═══ Text extract ═══

SERVICE
Outside of my regular departmental service responsibilities, I have been involved in a number of initiatives that I believe make the discipline a better place. As a graduate student, I was the MAP (Minorities and Philosophy) chapter representative for several years, and organized a number of events and projects, including COMPASS.
Currently, I am a House Fellow at Fisher Hassenfeld house on the Penn campus, I am on the Programming Committee for the Program in Gender, Sexuality and Women's Studies at Penn, and am involved in coordinating COMPASS. I am also the Ethics Forum Editor for PEA Soup. Click on the links to find out more about any of these initiatives, and how you can get involved!
HOUSE FELLOW
I live in a residential college (Fisher Hassenfeld House) on the UPenn campus and, in my capacity as a house fellow, am responsible for mentoring and engaging with undergraduate students within a residential setting.
I am currently the Ethics review forum Editor for PEA Soup, a blog designed to provide a forum for discussing philosophy, ethics, and academia. If you haven’t checked out the NDPR review forum, or the Ethics review forum, you really should! They are generally fantastic discussions of recent philosophy books featuring the author, reviewer, and anyone else who wants to join in. Imagine being at an author-meets-critic session, but in the comfort of your pajamas.
(Ruth Chang, Sara McGrath, Elizabeth Harman, and L.A. Paul offering advice to undergraduates interested in graduate school in philosophy)

═══

▶ [Objectives]:
- a) In the service section, repeat word for word the stretch from "I am currently" through "school in philosophy)".
- b) According to the service section, what is PEA Soup designed to provide?

═══ Material provided ═══

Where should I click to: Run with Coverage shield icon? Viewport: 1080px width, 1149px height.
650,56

═══
═══ Material provided ═══

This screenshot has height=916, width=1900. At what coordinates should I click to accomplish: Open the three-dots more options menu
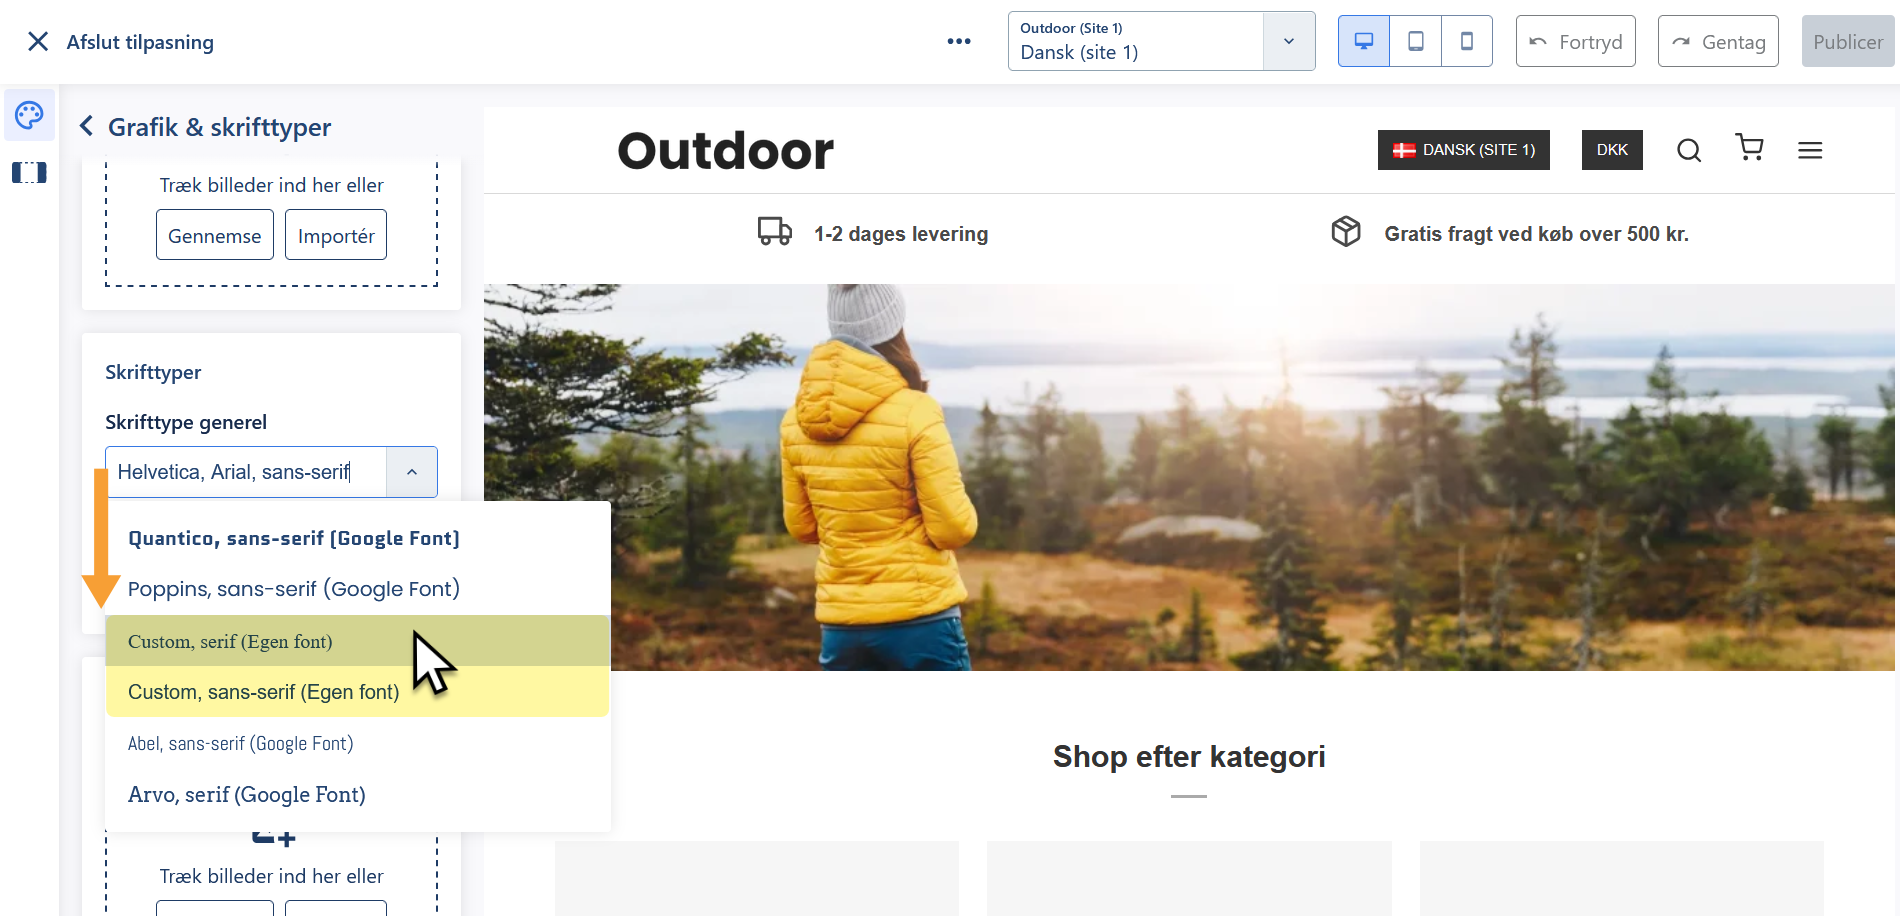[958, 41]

═══
═══ Material provided ═══

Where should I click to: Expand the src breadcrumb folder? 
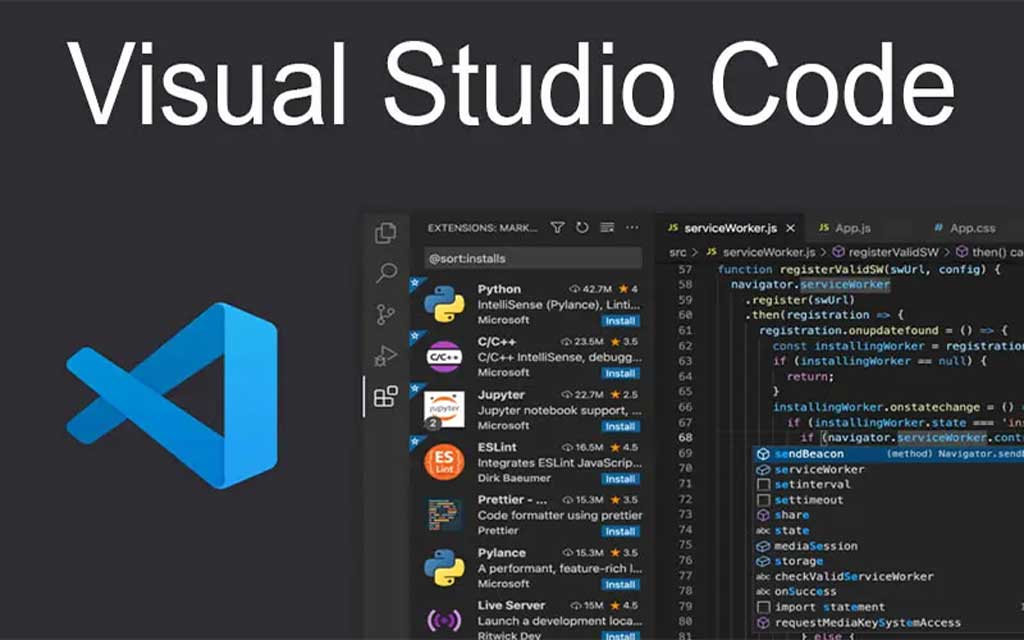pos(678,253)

═══

▶ [Exercise responses]:
- a)
I am currently the Ethics review forum Editor for PEA Soup, a blog designed to provide a forum for discussing philosophy, ethics, and academia. If you haven’t checked out the NDPR review forum, or the Ethics review forum, you really should! They are generally fantastic discussions of recent philosophy books featuring the author, reviewer, and anyone else who wants to join in. Imagine being at an author-meets-critic session, but in the comfort of your pajamas.
(Ruth Chang, Sara McGrath, Elizabeth Harman, and L.A. Paul offering advice to undergraduates interested in graduate school in philosophy)

- b) A forum for discussing philosophy, ethics, and academia.